If you take a look at the synthesized Prolog program (e.g.,

)
you will see a combination of rules and facts, that under SLD-resolution will show the initiator goal as being solvable.

The limitation to propositional logic could be fairly easily lifted first to SVO triplets (LLMs are really good at that!) and then to be fed into an ILP system to synthesize a logic program with predicates derived from verbs and subject/object components as their arguments, to be eventually generalized to more compact rules involving variables.

But that’s the next step, and maybe someone familiar with the latest ILP tools can take it over :slight_smile:

Paul

Perusal of the (few) empirical results in the Appendix reveals that the atoms derived are sentences in natural language surrounded by single-quotes, thus capable of being parsed as Prolog “facts” by a Prolog interpreter […]

One small note: these are actually noun phrases, and not complete NL sentences, as requested in the prompt that is sent to the LLM.
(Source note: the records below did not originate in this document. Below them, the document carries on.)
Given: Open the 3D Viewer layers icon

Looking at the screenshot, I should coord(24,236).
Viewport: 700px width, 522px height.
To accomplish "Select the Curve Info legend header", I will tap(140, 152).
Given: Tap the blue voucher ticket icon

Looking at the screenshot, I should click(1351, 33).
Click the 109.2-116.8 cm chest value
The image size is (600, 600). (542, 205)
Thank you for your patient reply, Paul. What you describe in terms of how your system works agrees with the understanding I formed yesterday, while reading your draft, and so my skepticism is not curbed.

As an aside, if you are planning to submit this preprint to one of the big machine learning conferences, my intuition is that you will need more empirical results. The few examples in the appendix won’t cut it (not least because they’re in an appendix!). For instance, you could try to show improved performance in one of the common language understanding benchmarks (I abhor benchmarks but you can’t get your paper published without beating a few, in machine learning). If you are aiming this at information retrieval there’s probably some similar goal you can try to achieve (I don’t know if the IR community relies on benchmarks in the same way as the machine learning one).
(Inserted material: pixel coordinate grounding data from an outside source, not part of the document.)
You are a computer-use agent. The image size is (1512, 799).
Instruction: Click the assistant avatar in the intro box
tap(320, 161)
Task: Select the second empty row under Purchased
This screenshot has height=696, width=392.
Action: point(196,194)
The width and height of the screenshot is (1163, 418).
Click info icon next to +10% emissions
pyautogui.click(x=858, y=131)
Perhaps. I’ll pass your paper to some of my colleagues. There is one PhD student in my group who will probably be very interested.

I personally am not interested in working with neural nets :slight_smile:

Thanks for correcting my imprecise language. I believe I wanted to say “phrases” rather than “sentences” (which is less incorrect). A mistake I often make.
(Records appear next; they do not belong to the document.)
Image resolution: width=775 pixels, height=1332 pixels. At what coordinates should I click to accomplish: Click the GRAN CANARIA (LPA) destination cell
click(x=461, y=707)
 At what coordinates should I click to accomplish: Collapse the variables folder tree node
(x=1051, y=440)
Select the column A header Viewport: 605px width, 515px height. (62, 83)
It is quite interesting that you bring up modus tollens, in particular because it is, despite ChaGPT and Bard’s opinions, not just valid in classical logic but also valid in intuitionistic logic, which is a bit closer to how LLMs reason (when they actually reason :slight_smile: ).

In fact, the only LLM that gets it right when you ask “Is modus tollens a theorem in intuitionistic logic?” is Anthropic’s Claude 2 (see https://claude.ai).

Your modus tollens example can be expressed in Horn clause logic (with Prolog notation) as:

day:-light.

false:-day.

which is a Horn clause but not a definite Horn clause. The prover used in DeepLLM
(see https://github.com/ptarau/recursors/blob/0a9a30b09d1ae992cc8e75b18174ec42328897f5/deepllm/horn_prover.py ) can
happily handle that and return an empty model.

In fact, DeepLLM takes advantage of modus tollens when you invoke the Advisor refiner (see https://github.com/ptarau/recursors/blob/0a9a30b09d1ae992cc8e75b18174ec42328897f5/deepllm/refiners.py), an oracle that “double checks” the synthesized OR-nodes or AND-nodes. Negative advice from the oracle propagates back on the reasoning chain and dismisses it.